So my husband and son are at the local football game. My daughters are doing whatever college kids do on Friday nights – I know, I know but please don’t tell me. I am enjoying a quiet evening home and I made a slight mistake.
I made an over strong rum and coke.
I mean really over strong. I am slightly tipsy. And writing my blog. This promises to be very funny. Or very wrong. Who can tell? Well, tomorrow I can tell. But right now, let’s just roll with it.
Most days I do my work with video rolling constantly in the background. The sound and plot other thoughts intruding. Thoughts like when will I die? Will my son be OK? Do I really need to clean this? I can just keep moving and those thoughts move to the background. Maybe never to be heard.
At one point I thought I was the only one with thoughts that circled endlessly. Now I believe that anyone who goes through trauma has the same problem. Endless circling thoughts.

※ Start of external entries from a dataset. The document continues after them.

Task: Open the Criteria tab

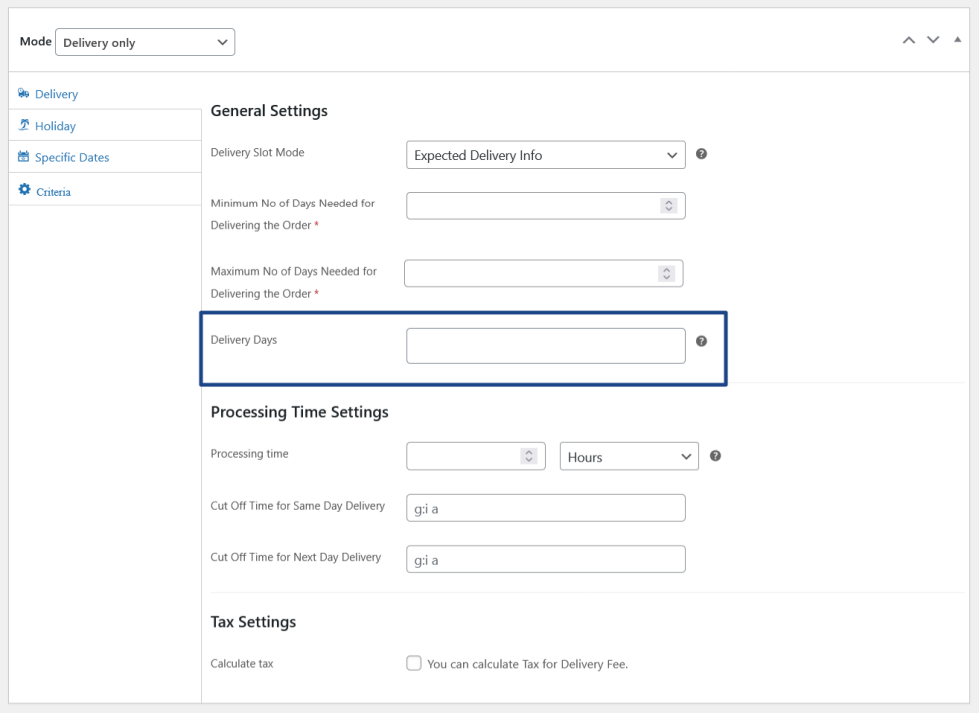Action: point(52,191)
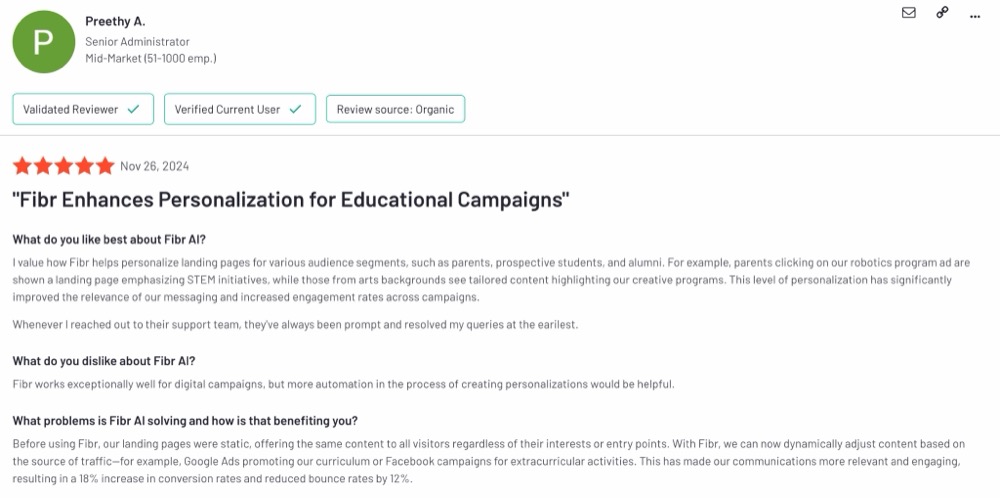Image resolution: width=1000 pixels, height=498 pixels.
Task: Click the Review source: Organic badge
Action: [395, 109]
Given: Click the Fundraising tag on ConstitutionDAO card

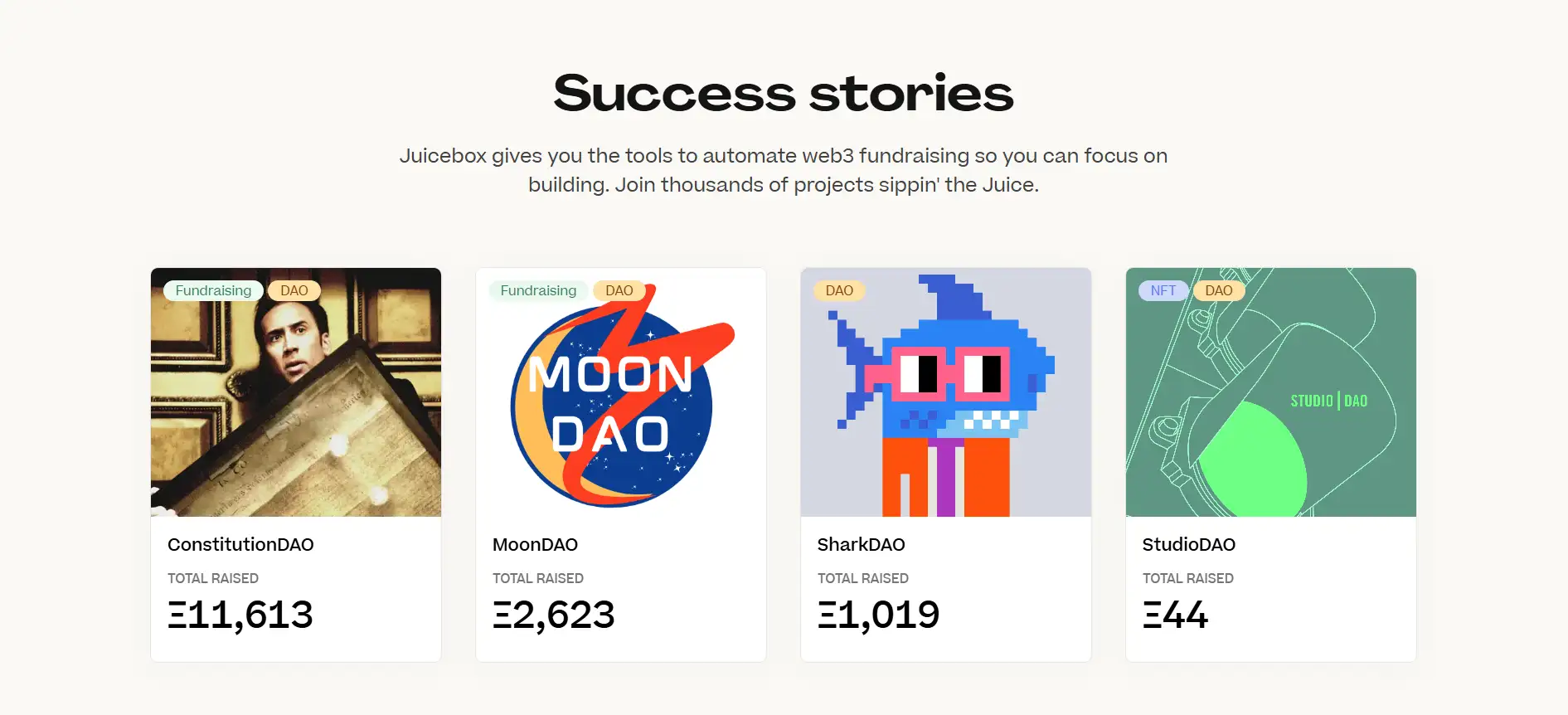Looking at the screenshot, I should tap(213, 290).
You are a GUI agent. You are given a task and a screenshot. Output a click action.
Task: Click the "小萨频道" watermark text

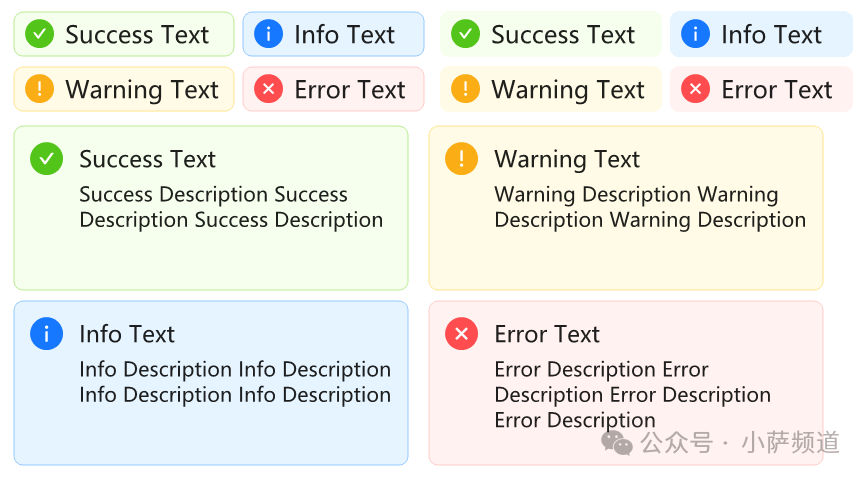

Tonight I was watching Grey’s Anatomy, slightly tipsy, and a moment of pure thoughtlessness occurred. The song “Sun” by Sleeping At Last came on. The song has a beautiful refrain. “We are the dust of dust, We are the apple of God's eye, We are infinite, AS the universe will hold you inside.” For one brief moment all that I heard was the refrain. No inner dialogue. No to do list cycling through. Only those haunting words. And a moment of connectedness. A moment where time stopped and I felt whole. A moment of where I connected from earth to sky. A pure moment of peace.
Thank you rum. Thank you Sleeping at Last. Thank you Greys . Thank you.